What’s the primary point of Red Team?
Is it to improve the proposal with the superior insight that comes from the elevated status and greater wisdom of seniors, organization-wise?
Is it to harass the proposal team by repeatedly pointing out the same obvious flaw in the document?
Is it to force the proposal team to finish their sections to the stage that they can be reviewed?
I’ll take Door #3, Alex.
In 30 years in this business, I have heard maybe 10 ideas from Red Team that I couldn’t have come up with on my own, given the time to breathe. Ten ideas: risk-management approaches, presentation enhancements, document organization improvements, creative presentation tricks, out-of-the-box ways of looking at questions. Ten.
But if I hadn’t had to get my sections ready for review, I wouldn’t have forced myself to conclusion on a hundred or a thousand times that many items. I wouldn’t have got around to thinking about the document from an outsider’s point of view. I wouldn’t have finished, likely.
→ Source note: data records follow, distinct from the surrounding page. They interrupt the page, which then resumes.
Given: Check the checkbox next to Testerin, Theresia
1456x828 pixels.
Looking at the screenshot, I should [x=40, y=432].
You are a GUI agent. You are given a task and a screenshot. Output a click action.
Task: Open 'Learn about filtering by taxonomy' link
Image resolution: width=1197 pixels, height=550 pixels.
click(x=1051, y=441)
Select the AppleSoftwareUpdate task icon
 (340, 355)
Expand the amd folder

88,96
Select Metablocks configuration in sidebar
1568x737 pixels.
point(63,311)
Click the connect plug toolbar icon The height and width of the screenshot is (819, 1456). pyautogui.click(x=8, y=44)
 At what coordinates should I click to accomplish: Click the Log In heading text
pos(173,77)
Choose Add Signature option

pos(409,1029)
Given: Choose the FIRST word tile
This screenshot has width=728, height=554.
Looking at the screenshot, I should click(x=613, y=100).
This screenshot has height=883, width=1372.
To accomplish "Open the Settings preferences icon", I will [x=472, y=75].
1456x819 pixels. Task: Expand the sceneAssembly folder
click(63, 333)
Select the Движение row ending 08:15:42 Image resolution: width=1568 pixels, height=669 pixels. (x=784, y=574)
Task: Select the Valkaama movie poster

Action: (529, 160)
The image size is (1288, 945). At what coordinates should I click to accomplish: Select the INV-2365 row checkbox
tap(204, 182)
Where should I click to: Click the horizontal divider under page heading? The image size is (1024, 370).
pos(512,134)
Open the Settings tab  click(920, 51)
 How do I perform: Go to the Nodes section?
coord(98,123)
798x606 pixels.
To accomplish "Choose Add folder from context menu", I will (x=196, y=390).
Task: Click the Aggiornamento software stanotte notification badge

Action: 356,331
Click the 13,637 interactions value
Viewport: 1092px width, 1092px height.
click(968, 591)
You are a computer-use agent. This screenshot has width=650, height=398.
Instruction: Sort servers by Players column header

Is it really only 10 new ideas from all those Red Teams? Could it be even fewer? Maybe. Could it be a few more? Sure. Dunno and don’t care, really. Nothing hinges on the exact number: the order-of-magnitude is right. The point is this: Red Teams add the bulk of their value simply by existing as a hurdle for the proposal team. Any truly bright ideas they come up with are a bonus.
That’s good for proposal teams to remember. It’s even better for Red Team to remember it.